**Task directions**.
Copy every line of the material below with no changes.

**Material shown**.

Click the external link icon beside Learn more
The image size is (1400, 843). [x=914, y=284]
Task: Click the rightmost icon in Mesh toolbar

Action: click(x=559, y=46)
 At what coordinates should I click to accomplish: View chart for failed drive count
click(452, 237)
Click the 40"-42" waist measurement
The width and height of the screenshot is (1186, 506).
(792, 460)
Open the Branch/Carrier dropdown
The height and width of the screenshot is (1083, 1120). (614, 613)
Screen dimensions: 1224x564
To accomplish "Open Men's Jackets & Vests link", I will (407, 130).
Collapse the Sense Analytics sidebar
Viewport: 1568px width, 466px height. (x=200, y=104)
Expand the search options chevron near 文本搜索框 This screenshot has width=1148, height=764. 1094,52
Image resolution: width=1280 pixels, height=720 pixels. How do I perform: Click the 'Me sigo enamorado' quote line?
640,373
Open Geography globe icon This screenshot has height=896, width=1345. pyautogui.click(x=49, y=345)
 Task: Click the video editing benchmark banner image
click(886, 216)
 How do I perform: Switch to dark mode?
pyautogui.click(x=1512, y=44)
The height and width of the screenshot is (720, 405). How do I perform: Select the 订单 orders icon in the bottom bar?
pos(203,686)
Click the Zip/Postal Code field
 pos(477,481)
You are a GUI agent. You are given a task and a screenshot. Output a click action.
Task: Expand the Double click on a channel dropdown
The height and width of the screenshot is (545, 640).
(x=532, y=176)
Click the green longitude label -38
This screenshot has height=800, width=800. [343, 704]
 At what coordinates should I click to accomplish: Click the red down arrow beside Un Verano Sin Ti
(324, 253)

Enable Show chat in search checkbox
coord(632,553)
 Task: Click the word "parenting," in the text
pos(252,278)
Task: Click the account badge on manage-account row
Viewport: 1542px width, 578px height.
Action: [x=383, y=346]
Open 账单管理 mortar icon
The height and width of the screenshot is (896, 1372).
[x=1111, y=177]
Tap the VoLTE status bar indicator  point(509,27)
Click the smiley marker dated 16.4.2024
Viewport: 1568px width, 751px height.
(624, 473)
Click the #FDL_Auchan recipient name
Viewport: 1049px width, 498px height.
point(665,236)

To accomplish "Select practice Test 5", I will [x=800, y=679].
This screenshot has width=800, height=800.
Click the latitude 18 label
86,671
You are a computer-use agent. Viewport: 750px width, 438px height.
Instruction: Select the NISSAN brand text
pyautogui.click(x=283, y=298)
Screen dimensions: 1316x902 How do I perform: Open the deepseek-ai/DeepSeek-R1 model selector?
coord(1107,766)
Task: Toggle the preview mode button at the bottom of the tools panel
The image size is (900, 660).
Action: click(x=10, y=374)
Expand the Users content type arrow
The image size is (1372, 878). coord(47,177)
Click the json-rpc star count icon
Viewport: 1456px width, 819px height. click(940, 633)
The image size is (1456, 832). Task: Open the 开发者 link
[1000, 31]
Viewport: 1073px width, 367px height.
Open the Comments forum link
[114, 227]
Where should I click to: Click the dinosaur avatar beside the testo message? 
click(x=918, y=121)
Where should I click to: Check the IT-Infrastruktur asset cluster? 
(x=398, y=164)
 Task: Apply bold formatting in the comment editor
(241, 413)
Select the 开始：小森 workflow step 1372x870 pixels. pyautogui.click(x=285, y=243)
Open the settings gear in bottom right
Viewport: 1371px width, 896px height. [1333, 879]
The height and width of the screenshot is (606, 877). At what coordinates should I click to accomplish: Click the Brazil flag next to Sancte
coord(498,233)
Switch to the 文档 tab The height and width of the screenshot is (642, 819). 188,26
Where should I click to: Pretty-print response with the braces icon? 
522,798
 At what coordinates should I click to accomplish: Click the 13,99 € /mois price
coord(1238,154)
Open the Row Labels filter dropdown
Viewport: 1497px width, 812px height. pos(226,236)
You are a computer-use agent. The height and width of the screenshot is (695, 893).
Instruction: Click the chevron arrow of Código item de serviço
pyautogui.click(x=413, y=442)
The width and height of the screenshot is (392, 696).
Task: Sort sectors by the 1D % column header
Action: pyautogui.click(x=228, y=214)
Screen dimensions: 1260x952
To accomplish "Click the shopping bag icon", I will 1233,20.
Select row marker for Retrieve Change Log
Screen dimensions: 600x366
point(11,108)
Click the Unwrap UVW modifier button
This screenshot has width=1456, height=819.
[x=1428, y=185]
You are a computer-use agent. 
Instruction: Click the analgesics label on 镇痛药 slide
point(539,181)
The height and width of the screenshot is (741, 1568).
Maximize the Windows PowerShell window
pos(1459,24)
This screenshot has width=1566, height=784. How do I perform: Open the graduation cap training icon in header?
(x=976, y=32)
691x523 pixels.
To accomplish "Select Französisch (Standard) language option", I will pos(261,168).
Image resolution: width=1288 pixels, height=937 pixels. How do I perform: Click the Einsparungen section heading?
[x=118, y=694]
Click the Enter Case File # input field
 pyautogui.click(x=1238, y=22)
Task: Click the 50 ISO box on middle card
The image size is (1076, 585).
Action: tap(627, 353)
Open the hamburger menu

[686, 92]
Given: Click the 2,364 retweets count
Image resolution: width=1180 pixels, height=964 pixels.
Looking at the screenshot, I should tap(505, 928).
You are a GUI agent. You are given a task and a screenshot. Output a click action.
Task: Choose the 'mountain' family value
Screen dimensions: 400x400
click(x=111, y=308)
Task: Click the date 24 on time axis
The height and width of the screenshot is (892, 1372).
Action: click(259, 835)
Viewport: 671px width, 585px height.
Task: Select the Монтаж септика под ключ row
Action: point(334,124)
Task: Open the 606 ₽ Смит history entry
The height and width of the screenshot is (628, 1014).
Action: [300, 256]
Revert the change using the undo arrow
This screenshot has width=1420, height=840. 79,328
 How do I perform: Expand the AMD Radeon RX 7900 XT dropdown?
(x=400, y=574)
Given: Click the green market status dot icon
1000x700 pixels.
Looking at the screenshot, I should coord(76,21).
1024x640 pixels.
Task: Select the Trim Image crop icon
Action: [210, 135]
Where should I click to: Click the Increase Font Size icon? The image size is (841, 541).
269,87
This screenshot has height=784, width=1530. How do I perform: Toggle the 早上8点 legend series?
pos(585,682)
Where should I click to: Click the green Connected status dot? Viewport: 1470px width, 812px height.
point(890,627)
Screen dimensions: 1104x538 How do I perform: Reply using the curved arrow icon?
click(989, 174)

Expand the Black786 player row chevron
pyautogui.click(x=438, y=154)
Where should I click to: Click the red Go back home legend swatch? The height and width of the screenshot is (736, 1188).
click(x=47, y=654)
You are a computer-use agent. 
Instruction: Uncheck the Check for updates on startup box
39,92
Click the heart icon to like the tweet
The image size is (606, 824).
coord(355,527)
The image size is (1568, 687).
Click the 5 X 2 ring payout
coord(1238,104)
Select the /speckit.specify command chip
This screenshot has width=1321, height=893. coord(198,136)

**Finished answer**.
Click the external link icon beside Learn more
The image size is (1400, 843). [x=914, y=284]
Task: Click the rightmost icon in Mesh toolbar

Action: click(x=559, y=46)
 At what coordinates should I click to accomplish: View chart for failed drive count
click(452, 237)
Click the 40"-42" waist measurement
The width and height of the screenshot is (1186, 506).
(792, 460)
Open the Branch/Carrier dropdown
The height and width of the screenshot is (1083, 1120). (614, 613)
Screen dimensions: 1224x564
To accomplish "Open Men's Jackets & Vests link", I will (407, 130).
Collapse the Sense Analytics sidebar
Viewport: 1568px width, 466px height. (x=200, y=104)
Expand the search options chevron near 文本搜索框 This screenshot has width=1148, height=764. 1094,52
Image resolution: width=1280 pixels, height=720 pixels. How do I perform: Click the 'Me sigo enamorado' quote line?
640,373
Open Geography globe icon This screenshot has height=896, width=1345. pyautogui.click(x=49, y=345)
 Task: Click the video editing benchmark banner image
click(886, 216)
 How do I perform: Switch to dark mode?
pyautogui.click(x=1512, y=44)
The height and width of the screenshot is (720, 405). How do I perform: Select the 订单 orders icon in the bottom bar?
pos(203,686)
Click the Zip/Postal Code field
 pos(477,481)
You are a GUI agent. You are given a task and a screenshot. Output a click action.
Task: Expand the Double click on a channel dropdown
The height and width of the screenshot is (545, 640).
(x=532, y=176)
Click the green longitude label -38
This screenshot has height=800, width=800. [343, 704]
 At what coordinates should I click to accomplish: Click the red down arrow beside Un Verano Sin Ti
(324, 253)

Enable Show chat in search checkbox
coord(632,553)
 Task: Click the word "parenting," in the text
pos(252,278)
Task: Click the account badge on manage-account row
Viewport: 1542px width, 578px height.
Action: [x=383, y=346]
Open 账单管理 mortar icon
The height and width of the screenshot is (896, 1372).
[x=1111, y=177]
Tap the VoLTE status bar indicator  point(509,27)
Click the smiley marker dated 16.4.2024
Viewport: 1568px width, 751px height.
(624, 473)
Click the #FDL_Auchan recipient name
Viewport: 1049px width, 498px height.
point(665,236)

To accomplish "Select practice Test 5", I will [x=800, y=679].
This screenshot has width=800, height=800.
Click the latitude 18 label
86,671
You are a computer-use agent. Viewport: 750px width, 438px height.
Instruction: Select the NISSAN brand text
pyautogui.click(x=283, y=298)
Screen dimensions: 1316x902 How do I perform: Open the deepseek-ai/DeepSeek-R1 model selector?
coord(1107,766)
Task: Toggle the preview mode button at the bottom of the tools panel
The image size is (900, 660).
Action: click(x=10, y=374)
Expand the Users content type arrow
The image size is (1372, 878). coord(47,177)
Click the json-rpc star count icon
Viewport: 1456px width, 819px height. click(940, 633)
The image size is (1456, 832). Task: Open the 开发者 link
[1000, 31]
Viewport: 1073px width, 367px height.
Open the Comments forum link
[114, 227]
Where should I click to: Click the dinosaur avatar beside the testo message? 
click(x=918, y=121)
Where should I click to: Check the IT-Infrastruktur asset cluster? 
(x=398, y=164)
 Task: Apply bold formatting in the comment editor
(241, 413)
Select the 开始：小森 workflow step 1372x870 pixels. pyautogui.click(x=285, y=243)
Open the settings gear in bottom right
Viewport: 1371px width, 896px height. [1333, 879]
The height and width of the screenshot is (606, 877). At what coordinates should I click to accomplish: Click the Brazil flag next to Sancte
coord(498,233)
Switch to the 文档 tab The height and width of the screenshot is (642, 819). 188,26
Where should I click to: Pretty-print response with the braces icon? 
522,798
 At what coordinates should I click to accomplish: Click the 13,99 € /mois price
coord(1238,154)
Open the Row Labels filter dropdown
Viewport: 1497px width, 812px height. pos(226,236)
You are a computer-use agent. The height and width of the screenshot is (695, 893).
Instruction: Click the chevron arrow of Código item de serviço
pyautogui.click(x=413, y=442)
The width and height of the screenshot is (392, 696).
Task: Sort sectors by the 1D % column header
Action: pyautogui.click(x=228, y=214)
Screen dimensions: 1260x952
To accomplish "Click the shopping bag icon", I will 1233,20.
Select row marker for Retrieve Change Log
Screen dimensions: 600x366
point(11,108)
Click the Unwrap UVW modifier button
This screenshot has width=1456, height=819.
[x=1428, y=185]
You are a computer-use agent. 
Instruction: Click the analgesics label on 镇痛药 slide
point(539,181)
The height and width of the screenshot is (741, 1568).
Maximize the Windows PowerShell window
pos(1459,24)
This screenshot has width=1566, height=784. How do I perform: Open the graduation cap training icon in header?
(x=976, y=32)
691x523 pixels.
To accomplish "Select Französisch (Standard) language option", I will pos(261,168).
Image resolution: width=1288 pixels, height=937 pixels. How do I perform: Click the Einsparungen section heading?
[x=118, y=694]
Click the Enter Case File # input field
 pyautogui.click(x=1238, y=22)
Task: Click the 50 ISO box on middle card
The image size is (1076, 585).
Action: tap(627, 353)
Open the hamburger menu

[686, 92]
Given: Click the 2,364 retweets count
Image resolution: width=1180 pixels, height=964 pixels.
Looking at the screenshot, I should tap(505, 928).
You are a GUI agent. You are given a task and a screenshot. Output a click action.
Task: Choose the 'mountain' family value
Screen dimensions: 400x400
click(x=111, y=308)
Task: Click the date 24 on time axis
The height and width of the screenshot is (892, 1372).
Action: click(259, 835)
Viewport: 671px width, 585px height.
Task: Select the Монтаж септика под ключ row
Action: point(334,124)
Task: Open the 606 ₽ Смит history entry
The height and width of the screenshot is (628, 1014).
Action: [300, 256]
Revert the change using the undo arrow
This screenshot has width=1420, height=840. 79,328
 How do I perform: Expand the AMD Radeon RX 7900 XT dropdown?
(x=400, y=574)
Given: Click the green market status dot icon
1000x700 pixels.
Looking at the screenshot, I should coord(76,21).
1024x640 pixels.
Task: Select the Trim Image crop icon
Action: [210, 135]
Where should I click to: Click the Increase Font Size icon? The image size is (841, 541).
269,87
This screenshot has height=784, width=1530. How do I perform: Toggle the 早上8点 legend series?
pos(585,682)
Where should I click to: Click the green Connected status dot? Viewport: 1470px width, 812px height.
point(890,627)
Screen dimensions: 1104x538 How do I perform: Reply using the curved arrow icon?
click(989, 174)

Expand the Black786 player row chevron
pyautogui.click(x=438, y=154)
Where should I click to: Click the red Go back home legend swatch? The height and width of the screenshot is (736, 1188).
click(x=47, y=654)
You are a computer-use agent. 
Instruction: Uncheck the Check for updates on startup box
39,92
Click the heart icon to like the tweet
The image size is (606, 824).
coord(355,527)
The image size is (1568, 687).
Click the 5 X 2 ring payout
coord(1238,104)
Select the /speckit.specify command chip
This screenshot has width=1321, height=893. coord(198,136)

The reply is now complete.